> **Consignes**
A - D'après le passage choisi, en quelle année Estebanez retourna-t-il pour la dernière fois à Malaga ?
B - Recopiez à l'identique le passage choisi, en commençant par « Cependant, jusque dans » et en continuant jusqu'à « et bien espagnole. ».

La vieillesse des épicuriens romanesques est toujours triste. L’esprit baisse, les sens s’émoussent, les passions s’épuisent, les plaisirs s’en vont, l’utopie reste, elle tourne à l’aigre et au morose. Adieu les taureaux ! adieu les danseuses ! La lassitude est venue ; on se persuade qu’autrefois les danseuses étaient plus légères, que les taureaux étaient mieux encornés. Estebanez s’irritait contre la politique du jour, qui répondait si peu à ses rêves. Il avait beau frapper la terre du pied, il n’en voyait sortir ni Ximenès, ni les héros de Lépante. Il s’était donné dans son beau temps le surnom de Solitaire. Il se sentait toujours plus seul ; c’est une morne solitude qu’une utopie à laquelle personne ne veut croire. Après la mort de sa femme, il découvrit qu’il s’entendait bien mal à tenir une maison et qu’il était pauvre, et sa pauvreté l’effraya. Il lui vint tout à coup l’envie de s’enrichir ; il était bien tard pour cela. En 1865, il retourna pour la dernière fois à Malaga ; il y composa son dernier sonnet : « Enfant, je dormis près de cette source ; adolescent, j’y rêvai des îles, des Alhambras orientales, et je m’y crus un petit roi. Plus tard, je connus dans ma folie les plaisirs et les troubles célestes de l’amour, plus tard encore, la soif ardente de l’or et des grandeurs. Me voici revenu, vieux pèlerin ; je retrouve l’endroit que j’aimais, le ruisseau, la grotte ombreuse, cette pierre rude au toucher où s’assied ma fatigue. Tout ce qui est ici se repose comme dans mon enfance, il n’y manque que moi. »

Cependant, jusque dans ses derniers jours, il eut de fugitifs retours de gaîté ; il se retrouvait par instans. Recevant une des dernières visites de son vieil ami Gayangos, il lui dit avec un demi-sourire : « Tu te dépêches trop, ce n’est pas encore le moment de venir t’approprier les plus précieux de mes livres. » Il dit aussi à son voisin, le général Fernandez de San Romano : « Tu jetteras sur moi quelques feuilles de mauves odorantes quand mon cercueil passera sous ton balcon. » Le 5 février 1867, après avoir accompli ses devoirs religieux, comme la mort se faisait attendre, il demanda qu’on lui lût quelques pages de Don Quichotte, et il expira en les écoutant. S’endormir pour toujours aux sons de cette musique divine, c’est une belle façon de s’en aller, une mort bien douce et bien espagnole.

> **Contenu des données**
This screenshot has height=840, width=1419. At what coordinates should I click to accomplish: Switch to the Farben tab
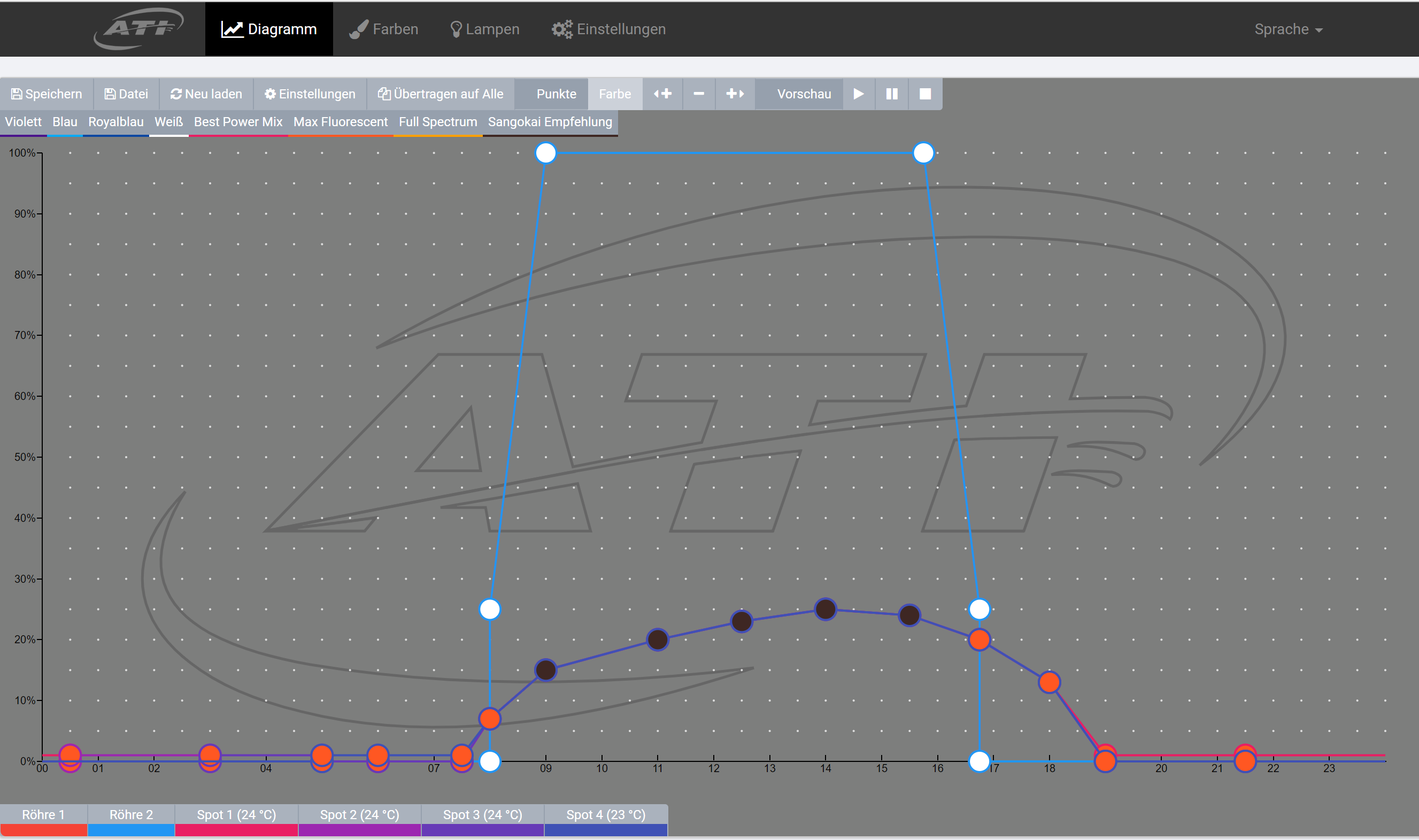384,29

==

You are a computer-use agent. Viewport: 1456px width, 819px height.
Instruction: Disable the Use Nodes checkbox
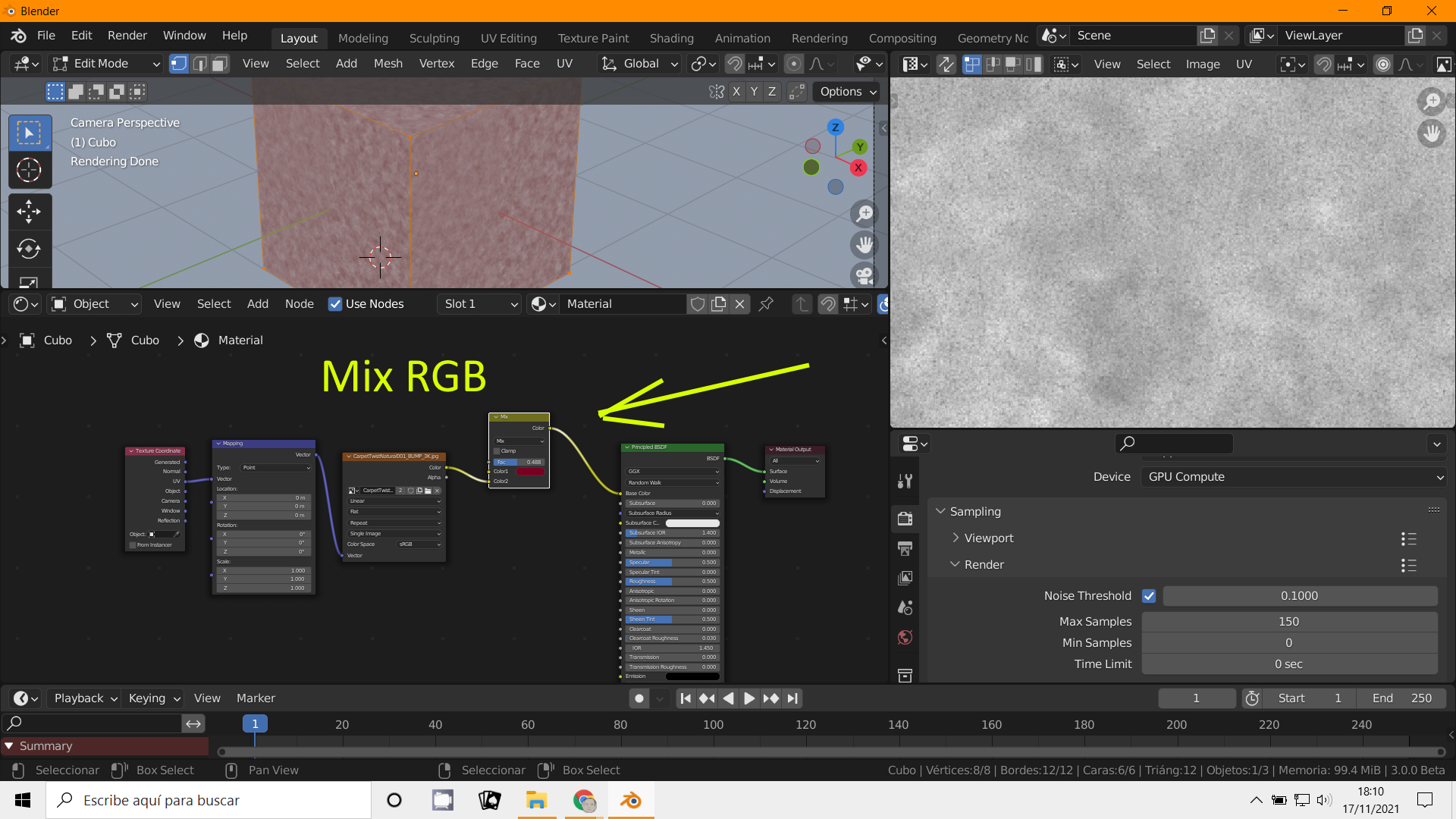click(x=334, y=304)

> **Réponses**
A - En 1865.

B -
Cependant, jusque dans ses derniers jours, il eut de fugitifs retours de gaîté ; il se retrouvait par instans. Recevant une des dernières visites de son vieil ami Gayangos, il lui dit avec un demi-sourire : « Tu te dépêches trop, ce n’est pas encore le moment de venir t’approprier les plus précieux de mes livres. » Il dit aussi à son voisin, le général Fernandez de San Romano : « Tu jetteras sur moi quelques feuilles de mauves odorantes quand mon cercueil passera sous ton balcon. » Le 5 février 1867, après avoir accompli ses devoirs religieux, comme la mort se faisait attendre, il demanda qu’on lui lût quelques pages de Don Quichotte, et il expira en les écoutant. S’endormir pour toujours aux sons de cette musique divine, c’est une belle façon de s’en aller, une mort bien douce et bien espagnole.